From the records below, please return each line that holds the word "computer".
== Given records ==
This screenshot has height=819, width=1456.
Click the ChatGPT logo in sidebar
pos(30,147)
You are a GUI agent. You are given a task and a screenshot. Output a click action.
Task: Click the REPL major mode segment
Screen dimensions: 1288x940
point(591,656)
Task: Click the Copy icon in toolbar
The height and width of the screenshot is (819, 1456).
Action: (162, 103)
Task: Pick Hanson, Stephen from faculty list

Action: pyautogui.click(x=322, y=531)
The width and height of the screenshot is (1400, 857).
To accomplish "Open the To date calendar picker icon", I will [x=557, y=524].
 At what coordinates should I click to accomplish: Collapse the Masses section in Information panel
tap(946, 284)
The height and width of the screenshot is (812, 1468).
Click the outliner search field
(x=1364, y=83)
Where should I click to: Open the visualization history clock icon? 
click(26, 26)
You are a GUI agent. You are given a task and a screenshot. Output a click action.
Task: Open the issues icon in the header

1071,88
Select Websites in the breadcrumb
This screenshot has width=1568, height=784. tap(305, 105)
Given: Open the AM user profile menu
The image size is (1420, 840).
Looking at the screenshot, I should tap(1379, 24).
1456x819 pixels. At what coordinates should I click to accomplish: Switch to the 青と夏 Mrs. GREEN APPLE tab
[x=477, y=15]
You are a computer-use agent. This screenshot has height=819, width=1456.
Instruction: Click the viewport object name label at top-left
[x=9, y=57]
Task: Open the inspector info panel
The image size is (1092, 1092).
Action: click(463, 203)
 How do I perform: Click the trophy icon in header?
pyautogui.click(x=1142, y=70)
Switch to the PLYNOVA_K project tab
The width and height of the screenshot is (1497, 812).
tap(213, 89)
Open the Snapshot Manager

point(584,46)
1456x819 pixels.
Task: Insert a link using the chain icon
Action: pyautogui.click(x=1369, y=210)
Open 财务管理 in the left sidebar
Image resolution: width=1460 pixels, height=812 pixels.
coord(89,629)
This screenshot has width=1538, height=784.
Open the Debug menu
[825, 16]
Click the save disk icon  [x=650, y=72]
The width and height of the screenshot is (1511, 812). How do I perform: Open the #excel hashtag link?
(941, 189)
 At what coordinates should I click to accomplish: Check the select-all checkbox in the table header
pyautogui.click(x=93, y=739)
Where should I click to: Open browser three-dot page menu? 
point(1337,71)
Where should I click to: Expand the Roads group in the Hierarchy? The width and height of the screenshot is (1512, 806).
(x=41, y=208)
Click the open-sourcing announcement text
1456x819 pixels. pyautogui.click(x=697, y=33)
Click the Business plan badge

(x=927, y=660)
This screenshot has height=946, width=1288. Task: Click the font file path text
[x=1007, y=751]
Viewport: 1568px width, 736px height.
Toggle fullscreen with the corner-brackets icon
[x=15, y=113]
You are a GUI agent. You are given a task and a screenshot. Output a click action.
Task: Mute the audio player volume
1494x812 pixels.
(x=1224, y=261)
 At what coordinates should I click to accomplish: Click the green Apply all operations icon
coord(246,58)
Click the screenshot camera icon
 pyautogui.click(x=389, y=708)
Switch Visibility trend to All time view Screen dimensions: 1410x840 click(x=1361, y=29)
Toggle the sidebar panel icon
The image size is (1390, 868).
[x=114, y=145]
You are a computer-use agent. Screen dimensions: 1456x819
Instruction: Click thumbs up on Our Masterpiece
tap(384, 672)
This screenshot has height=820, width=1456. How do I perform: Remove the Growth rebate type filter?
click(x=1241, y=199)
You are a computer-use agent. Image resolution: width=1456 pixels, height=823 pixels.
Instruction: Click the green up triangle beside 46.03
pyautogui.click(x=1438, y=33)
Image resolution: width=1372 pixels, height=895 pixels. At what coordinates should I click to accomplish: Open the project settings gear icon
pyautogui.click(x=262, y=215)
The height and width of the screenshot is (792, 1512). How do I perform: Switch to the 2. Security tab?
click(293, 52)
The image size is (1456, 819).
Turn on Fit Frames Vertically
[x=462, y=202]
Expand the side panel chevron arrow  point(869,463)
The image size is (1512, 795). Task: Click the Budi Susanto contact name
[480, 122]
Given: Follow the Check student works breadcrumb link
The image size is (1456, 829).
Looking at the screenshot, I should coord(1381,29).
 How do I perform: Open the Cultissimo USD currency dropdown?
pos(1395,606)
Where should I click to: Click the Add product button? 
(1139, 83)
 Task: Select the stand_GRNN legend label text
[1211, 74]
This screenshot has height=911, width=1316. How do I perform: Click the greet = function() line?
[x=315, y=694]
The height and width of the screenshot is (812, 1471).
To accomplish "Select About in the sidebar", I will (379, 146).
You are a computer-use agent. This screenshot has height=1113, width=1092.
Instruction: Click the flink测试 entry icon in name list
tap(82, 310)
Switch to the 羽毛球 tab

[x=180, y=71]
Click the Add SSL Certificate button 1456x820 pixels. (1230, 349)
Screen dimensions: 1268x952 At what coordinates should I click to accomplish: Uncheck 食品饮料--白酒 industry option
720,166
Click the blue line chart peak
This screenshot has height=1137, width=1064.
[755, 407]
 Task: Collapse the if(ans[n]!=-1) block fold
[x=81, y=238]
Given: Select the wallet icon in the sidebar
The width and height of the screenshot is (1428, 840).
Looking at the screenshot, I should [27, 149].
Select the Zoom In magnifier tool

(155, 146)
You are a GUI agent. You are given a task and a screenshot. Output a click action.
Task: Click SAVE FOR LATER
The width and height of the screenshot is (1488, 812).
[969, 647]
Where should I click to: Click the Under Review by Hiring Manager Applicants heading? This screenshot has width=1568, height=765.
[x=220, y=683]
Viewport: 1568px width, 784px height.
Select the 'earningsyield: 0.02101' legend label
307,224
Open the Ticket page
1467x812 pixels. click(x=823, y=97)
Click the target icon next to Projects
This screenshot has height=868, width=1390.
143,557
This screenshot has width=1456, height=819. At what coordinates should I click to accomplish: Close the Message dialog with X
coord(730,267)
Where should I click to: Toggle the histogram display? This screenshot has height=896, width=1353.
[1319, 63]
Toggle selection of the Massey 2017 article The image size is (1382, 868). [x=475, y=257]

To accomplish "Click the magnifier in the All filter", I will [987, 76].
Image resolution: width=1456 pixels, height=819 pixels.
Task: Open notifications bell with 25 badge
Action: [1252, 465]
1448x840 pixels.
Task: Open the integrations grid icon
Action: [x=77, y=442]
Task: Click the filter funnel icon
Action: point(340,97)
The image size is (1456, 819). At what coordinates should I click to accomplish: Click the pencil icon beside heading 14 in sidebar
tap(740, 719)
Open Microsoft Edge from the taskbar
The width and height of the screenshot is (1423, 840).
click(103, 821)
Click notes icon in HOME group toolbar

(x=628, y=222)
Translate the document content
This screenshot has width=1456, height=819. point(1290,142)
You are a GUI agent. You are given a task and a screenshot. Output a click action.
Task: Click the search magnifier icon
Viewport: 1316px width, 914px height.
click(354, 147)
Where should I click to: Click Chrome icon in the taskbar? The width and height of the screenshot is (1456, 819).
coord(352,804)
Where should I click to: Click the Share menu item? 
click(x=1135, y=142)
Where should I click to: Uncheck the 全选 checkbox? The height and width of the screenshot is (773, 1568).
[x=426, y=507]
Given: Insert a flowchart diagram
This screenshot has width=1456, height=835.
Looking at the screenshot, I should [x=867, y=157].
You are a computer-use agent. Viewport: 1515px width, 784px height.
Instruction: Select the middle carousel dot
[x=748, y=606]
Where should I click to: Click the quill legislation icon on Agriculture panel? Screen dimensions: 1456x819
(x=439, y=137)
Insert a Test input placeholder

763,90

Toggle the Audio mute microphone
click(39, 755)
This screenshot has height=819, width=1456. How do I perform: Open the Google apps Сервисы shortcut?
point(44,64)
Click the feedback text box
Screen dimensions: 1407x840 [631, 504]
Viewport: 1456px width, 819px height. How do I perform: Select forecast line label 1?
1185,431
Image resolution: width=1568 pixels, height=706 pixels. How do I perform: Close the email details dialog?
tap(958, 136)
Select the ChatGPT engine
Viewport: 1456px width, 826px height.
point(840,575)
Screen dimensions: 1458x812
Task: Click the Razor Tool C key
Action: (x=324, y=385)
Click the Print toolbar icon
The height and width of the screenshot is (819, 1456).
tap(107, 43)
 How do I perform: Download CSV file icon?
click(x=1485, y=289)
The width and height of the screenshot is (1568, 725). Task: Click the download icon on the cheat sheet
===
Answer to this exercise:
You are a computer-use agent. This screenshot has height=819, width=1456.
You are a computer-use agent. Screen dimensions: 1456x819
You are a computer-use agent. Image resolution: width=1456 pixels, height=823 pixels.
You are a computer-use agent. This screenshot has height=1113, width=1092.
You are a computer-use agent. Viewport: 1515px width, 784px height.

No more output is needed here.